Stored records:
━━━━━━━━

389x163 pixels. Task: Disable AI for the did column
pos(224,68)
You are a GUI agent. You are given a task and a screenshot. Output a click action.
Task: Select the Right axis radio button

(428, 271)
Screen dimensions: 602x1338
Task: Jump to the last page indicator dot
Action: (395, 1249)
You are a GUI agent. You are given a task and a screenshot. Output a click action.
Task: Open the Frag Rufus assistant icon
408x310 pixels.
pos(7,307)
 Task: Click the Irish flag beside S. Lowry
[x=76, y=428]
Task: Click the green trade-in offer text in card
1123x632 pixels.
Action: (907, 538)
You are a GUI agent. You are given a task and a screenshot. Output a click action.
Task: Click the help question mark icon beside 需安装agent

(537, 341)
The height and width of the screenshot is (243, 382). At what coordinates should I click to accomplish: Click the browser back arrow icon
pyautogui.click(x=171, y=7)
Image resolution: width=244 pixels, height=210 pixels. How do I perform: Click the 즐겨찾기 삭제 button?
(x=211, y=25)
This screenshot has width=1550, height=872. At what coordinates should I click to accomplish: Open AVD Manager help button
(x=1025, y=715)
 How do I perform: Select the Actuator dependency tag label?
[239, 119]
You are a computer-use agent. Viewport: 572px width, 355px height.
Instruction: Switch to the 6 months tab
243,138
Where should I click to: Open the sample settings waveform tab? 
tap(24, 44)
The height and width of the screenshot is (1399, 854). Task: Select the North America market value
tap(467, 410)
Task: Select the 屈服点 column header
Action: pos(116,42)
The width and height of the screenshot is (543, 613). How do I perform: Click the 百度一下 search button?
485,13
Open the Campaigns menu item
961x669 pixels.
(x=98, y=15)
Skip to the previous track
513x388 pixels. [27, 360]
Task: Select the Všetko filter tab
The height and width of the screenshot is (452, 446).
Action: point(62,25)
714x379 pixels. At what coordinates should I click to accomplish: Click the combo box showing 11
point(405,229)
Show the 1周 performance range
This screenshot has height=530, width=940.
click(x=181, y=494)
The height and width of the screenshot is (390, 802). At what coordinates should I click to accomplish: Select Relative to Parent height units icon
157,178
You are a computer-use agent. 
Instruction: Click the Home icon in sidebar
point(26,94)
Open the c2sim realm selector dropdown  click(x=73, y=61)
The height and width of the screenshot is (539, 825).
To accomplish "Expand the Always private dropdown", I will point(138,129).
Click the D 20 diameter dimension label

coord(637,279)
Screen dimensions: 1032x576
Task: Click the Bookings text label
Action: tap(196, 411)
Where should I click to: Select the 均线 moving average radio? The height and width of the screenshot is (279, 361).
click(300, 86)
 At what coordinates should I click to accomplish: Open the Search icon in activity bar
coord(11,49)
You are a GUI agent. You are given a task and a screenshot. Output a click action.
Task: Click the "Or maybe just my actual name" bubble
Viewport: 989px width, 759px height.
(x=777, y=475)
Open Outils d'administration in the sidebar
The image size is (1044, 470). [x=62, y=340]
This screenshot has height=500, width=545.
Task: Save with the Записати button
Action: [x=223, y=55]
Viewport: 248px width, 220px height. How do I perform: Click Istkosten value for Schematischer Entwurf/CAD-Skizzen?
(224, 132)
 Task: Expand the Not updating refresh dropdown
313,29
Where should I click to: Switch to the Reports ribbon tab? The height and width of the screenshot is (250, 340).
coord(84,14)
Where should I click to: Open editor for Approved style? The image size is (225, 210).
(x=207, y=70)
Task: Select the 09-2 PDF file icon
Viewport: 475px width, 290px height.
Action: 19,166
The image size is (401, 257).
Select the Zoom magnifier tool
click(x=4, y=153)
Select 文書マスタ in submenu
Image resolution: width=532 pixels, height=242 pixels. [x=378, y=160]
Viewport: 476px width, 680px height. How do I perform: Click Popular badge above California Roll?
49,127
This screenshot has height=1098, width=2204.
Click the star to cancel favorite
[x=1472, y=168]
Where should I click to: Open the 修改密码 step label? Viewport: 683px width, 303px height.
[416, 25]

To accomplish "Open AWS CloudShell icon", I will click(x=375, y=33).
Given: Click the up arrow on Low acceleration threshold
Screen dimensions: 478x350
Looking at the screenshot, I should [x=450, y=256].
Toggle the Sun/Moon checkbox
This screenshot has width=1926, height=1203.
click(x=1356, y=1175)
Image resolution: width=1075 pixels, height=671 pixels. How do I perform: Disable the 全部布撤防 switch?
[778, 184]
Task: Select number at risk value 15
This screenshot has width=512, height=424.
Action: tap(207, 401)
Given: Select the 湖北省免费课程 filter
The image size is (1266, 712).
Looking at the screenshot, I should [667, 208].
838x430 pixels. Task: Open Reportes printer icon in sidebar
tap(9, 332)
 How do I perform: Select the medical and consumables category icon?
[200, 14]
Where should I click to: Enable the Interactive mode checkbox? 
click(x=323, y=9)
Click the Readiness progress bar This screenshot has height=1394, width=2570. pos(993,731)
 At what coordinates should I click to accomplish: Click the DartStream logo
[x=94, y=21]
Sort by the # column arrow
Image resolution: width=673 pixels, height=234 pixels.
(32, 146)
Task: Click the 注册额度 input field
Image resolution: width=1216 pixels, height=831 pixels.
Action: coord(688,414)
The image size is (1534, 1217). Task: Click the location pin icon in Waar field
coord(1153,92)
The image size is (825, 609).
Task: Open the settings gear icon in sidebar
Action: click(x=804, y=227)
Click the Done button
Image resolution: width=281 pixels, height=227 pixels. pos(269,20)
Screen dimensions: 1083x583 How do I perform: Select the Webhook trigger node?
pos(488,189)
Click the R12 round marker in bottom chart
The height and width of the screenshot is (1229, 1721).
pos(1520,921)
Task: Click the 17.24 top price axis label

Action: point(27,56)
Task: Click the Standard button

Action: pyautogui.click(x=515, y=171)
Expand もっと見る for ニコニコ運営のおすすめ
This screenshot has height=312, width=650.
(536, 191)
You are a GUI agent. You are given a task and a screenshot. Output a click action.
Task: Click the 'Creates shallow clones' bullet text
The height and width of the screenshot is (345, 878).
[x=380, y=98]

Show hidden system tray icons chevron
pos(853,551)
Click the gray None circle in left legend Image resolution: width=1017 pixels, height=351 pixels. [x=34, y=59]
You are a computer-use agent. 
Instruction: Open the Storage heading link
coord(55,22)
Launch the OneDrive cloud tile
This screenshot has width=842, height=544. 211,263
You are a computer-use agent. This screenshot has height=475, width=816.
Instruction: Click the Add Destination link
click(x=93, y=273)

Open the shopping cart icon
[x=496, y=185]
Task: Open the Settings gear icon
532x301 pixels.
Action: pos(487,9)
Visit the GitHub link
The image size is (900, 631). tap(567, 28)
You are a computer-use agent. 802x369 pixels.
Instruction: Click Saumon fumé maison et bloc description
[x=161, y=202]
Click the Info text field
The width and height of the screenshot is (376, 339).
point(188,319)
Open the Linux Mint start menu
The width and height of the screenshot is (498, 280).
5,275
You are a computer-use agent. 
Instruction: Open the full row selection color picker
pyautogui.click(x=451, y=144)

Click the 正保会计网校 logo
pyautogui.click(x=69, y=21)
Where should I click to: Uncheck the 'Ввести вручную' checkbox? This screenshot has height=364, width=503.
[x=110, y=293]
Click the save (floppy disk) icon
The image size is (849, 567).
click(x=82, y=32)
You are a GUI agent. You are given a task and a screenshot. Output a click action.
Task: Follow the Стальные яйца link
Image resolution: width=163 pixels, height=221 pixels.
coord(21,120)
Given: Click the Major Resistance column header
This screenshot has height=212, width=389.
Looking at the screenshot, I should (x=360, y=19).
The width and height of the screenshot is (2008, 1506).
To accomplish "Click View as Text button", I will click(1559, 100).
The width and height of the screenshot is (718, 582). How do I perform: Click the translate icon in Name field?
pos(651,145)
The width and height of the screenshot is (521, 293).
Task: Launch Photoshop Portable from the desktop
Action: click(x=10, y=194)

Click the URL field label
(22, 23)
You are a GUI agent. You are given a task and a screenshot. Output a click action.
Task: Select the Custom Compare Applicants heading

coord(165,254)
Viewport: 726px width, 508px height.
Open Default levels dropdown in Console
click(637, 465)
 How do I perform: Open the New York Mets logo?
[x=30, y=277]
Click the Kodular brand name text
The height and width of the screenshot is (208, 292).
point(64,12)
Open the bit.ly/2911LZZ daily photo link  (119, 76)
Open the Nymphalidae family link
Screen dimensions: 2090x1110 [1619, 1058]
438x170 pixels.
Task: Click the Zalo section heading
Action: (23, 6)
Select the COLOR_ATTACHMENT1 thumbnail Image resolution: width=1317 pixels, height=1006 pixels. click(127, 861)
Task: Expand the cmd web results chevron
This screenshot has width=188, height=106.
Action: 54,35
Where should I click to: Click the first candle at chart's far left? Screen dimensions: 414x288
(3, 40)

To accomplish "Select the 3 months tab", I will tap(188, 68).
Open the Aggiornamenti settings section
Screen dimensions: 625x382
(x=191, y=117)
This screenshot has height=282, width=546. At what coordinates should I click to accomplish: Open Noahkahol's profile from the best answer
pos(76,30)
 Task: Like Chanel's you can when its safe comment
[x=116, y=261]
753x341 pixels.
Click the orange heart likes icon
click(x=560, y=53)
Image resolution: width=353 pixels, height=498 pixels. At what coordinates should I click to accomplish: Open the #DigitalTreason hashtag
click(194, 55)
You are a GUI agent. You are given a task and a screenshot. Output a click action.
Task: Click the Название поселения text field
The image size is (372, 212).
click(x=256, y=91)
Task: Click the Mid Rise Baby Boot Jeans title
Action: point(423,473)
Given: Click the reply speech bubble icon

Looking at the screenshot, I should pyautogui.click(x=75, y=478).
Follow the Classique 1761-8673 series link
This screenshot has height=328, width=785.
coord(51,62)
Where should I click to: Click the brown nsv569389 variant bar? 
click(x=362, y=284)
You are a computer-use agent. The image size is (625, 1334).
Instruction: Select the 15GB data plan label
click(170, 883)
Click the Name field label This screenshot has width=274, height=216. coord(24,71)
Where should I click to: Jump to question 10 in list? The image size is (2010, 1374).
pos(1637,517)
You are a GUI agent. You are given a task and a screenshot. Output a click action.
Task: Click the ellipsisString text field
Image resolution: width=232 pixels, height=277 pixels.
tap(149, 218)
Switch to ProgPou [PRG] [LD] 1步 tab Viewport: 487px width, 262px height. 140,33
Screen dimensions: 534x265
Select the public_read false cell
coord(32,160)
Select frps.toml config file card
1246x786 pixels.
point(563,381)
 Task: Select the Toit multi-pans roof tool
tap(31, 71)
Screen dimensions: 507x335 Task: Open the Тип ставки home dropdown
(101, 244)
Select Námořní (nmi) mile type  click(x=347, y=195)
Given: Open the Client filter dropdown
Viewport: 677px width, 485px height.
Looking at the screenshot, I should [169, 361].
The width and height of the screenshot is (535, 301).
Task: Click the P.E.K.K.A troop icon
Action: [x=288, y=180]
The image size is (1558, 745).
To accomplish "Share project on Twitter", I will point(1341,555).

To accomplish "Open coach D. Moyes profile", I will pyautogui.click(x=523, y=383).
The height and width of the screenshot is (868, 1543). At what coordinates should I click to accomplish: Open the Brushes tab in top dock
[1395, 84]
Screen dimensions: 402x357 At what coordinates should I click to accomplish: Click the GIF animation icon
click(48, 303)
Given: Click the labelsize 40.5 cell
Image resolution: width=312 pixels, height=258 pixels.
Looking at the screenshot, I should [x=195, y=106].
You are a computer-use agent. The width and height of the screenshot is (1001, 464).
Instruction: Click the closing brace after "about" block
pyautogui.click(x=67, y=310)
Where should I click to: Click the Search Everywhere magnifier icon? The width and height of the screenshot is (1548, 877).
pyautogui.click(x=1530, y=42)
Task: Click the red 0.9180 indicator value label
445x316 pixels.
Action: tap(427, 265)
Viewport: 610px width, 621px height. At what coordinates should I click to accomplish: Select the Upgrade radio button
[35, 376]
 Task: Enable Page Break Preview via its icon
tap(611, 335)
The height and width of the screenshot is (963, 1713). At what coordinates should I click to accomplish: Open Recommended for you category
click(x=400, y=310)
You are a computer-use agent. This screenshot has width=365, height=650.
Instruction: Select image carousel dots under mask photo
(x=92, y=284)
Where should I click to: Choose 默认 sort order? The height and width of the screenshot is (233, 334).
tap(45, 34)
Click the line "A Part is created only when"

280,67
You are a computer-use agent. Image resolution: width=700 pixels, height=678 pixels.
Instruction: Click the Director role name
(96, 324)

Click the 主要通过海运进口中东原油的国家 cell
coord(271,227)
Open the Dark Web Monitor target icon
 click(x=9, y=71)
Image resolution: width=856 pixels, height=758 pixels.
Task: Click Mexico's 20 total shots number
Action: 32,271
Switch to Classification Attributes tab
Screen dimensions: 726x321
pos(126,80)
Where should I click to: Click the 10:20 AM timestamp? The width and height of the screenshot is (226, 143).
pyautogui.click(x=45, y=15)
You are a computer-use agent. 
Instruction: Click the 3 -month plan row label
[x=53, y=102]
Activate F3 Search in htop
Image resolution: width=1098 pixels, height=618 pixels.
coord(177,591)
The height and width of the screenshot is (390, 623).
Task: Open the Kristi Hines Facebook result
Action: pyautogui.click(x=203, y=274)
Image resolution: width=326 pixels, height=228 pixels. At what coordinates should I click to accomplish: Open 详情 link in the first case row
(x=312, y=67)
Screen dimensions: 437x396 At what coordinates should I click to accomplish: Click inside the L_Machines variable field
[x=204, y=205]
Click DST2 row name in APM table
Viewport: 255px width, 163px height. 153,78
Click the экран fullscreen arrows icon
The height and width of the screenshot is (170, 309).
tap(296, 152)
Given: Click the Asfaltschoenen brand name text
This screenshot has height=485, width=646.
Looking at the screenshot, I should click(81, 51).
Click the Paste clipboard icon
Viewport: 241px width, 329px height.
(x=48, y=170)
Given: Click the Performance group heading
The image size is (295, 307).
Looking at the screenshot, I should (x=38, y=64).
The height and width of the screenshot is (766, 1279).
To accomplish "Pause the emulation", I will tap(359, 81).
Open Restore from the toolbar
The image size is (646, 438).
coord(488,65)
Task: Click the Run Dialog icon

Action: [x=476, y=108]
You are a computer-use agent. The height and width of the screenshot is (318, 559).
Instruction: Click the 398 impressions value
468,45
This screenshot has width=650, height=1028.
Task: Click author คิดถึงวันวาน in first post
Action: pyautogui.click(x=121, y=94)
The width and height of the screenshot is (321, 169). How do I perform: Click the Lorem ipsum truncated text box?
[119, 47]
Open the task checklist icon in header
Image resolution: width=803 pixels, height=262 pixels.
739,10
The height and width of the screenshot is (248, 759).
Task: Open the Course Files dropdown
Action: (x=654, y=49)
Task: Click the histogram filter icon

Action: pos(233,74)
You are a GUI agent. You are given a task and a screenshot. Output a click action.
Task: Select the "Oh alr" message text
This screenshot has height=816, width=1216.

━━━━━━━━

• _Exercise_:
Return every line above that contains the word "Disable".

• _Exercise answer_:
389x163 pixels. Task: Disable AI for the did column
Image resolution: width=1075 pixels, height=671 pixels. How do I perform: Disable the 全部布撤防 switch?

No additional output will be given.